Here are some more fun recipes I created with the power of Baking Science :
One more thing…
Don’t forget to tag @OneSarcasticBaker on Instagram if you bake this recipe. Would love to see your creations!
Almond Pear Cake
- 2-3 Medium Pears (200 g / 7 oz)
- 2 TBS Unsalted butter
- 2 TBS Almond Paste (40 g / 1.5 oz)
- 2 Cups Sugar (400 g / 14 oz)
- 1 Stick Unsalted butter, soften (113 g / 4 oz)
- 1/3 + 1 TBS Cup Olive Oil (85 g / 3 oz)
- 4 Large Eggs
- 2 Cups AP flour (240 g / 8.5 oz)
- 1 Cup Cake Flour (120 g / 4.25 oz)
- 1 1/2 tsp Baking Powder
- 1 Cup Full fat milk (240 ml / 8 oz)
- 1 tsp Vanilla extract
- 2 tsp Almond extract
Preheat oven to 350F. Grease with butter and sprinkle some flour your choice of budt pan.
Peel and slice the pears into 1/8" thick cubes.
Melt the butter in a medium-size pan then add the sliced pears.
Gently stir the pears using a rubber spatula for about 2-3 minutes. Remove from heat and place the pears in a sieve over an empty bowl. Let cool.
Sift the AP flour, cake flour, and baking powder together, Set aside.
Mix the milk and extracts together, set aside.
In a bowl of a standing mixer place the butter, sugar and almond paste and mix on medium-high for about 3-4 minutes.

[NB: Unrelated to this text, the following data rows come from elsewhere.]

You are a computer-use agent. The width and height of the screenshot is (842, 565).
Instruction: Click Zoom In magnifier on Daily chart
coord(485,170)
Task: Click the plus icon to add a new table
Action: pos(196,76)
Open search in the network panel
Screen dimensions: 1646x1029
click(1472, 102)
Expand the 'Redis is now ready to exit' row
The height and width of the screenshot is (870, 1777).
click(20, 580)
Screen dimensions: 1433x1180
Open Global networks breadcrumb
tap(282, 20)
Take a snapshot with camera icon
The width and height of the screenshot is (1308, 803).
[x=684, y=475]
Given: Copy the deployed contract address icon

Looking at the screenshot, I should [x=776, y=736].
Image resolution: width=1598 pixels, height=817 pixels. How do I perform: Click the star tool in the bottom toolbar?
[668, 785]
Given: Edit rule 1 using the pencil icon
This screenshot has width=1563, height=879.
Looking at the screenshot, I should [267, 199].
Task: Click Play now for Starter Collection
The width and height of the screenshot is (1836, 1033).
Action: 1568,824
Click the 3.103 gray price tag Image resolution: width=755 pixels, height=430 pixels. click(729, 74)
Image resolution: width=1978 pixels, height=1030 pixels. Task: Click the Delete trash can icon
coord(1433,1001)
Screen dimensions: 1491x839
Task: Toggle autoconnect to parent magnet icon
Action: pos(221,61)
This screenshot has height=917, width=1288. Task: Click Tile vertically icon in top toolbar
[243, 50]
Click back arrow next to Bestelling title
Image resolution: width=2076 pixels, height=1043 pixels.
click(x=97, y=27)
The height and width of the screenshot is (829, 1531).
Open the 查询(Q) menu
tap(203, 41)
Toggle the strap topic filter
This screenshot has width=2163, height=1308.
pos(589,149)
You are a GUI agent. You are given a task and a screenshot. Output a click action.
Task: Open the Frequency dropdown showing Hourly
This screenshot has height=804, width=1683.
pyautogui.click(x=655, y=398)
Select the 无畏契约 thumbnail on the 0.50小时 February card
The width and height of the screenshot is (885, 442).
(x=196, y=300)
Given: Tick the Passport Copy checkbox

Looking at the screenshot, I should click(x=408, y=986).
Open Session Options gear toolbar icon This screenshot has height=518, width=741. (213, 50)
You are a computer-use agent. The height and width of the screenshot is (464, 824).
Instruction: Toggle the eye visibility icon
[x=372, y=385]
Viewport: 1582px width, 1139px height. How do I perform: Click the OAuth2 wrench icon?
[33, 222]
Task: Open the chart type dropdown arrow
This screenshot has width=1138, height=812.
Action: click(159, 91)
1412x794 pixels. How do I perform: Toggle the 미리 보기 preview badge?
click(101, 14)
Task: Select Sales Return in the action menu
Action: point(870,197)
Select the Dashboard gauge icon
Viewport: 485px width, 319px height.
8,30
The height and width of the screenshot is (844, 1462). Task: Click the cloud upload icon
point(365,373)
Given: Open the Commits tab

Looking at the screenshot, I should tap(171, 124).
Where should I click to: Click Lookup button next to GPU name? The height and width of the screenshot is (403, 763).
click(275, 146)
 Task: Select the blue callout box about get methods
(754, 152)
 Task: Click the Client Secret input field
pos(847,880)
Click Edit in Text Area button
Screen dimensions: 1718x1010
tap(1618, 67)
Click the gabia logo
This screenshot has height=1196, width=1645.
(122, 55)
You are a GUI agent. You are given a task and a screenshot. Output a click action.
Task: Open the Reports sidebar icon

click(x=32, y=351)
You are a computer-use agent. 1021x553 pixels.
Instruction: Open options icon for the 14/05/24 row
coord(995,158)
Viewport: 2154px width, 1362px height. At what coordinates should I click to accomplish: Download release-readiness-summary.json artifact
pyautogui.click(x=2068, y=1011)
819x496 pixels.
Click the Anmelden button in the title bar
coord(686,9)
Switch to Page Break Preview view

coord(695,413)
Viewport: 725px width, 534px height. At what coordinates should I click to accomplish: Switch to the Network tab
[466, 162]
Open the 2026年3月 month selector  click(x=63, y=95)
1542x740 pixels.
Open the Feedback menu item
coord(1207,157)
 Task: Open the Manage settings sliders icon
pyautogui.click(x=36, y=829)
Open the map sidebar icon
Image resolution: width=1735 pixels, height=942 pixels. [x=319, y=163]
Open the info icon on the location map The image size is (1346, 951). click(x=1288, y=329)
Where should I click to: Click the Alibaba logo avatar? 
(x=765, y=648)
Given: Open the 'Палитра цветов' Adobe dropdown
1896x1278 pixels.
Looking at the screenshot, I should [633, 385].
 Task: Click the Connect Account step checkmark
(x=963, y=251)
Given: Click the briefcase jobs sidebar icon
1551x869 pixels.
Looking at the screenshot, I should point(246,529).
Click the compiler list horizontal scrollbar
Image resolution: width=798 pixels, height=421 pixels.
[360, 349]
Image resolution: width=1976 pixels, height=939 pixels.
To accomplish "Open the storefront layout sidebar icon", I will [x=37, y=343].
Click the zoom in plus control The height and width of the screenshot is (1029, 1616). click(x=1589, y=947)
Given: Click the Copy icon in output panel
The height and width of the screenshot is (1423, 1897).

Reduce heat to medium-low and slowly drizzle in the olive oil. Return speed to hight and mix for additional 3-4 minutes.
Add the eggs one at a time, waiting for each egg to completely incorporate before adding the next.
Add the flour mixture alternating with the milk mixture in three additions starting and ending with the flour.
Right after you add the last portion of the flour, turn the mixer off and using a rubber spatula fold in any egg/flour residue.
Gently fold in the pears.
Pour the batter in the prepared cake pan and bake for 40-50 minutes or just until a cake tester comes out clean from the center of the cake.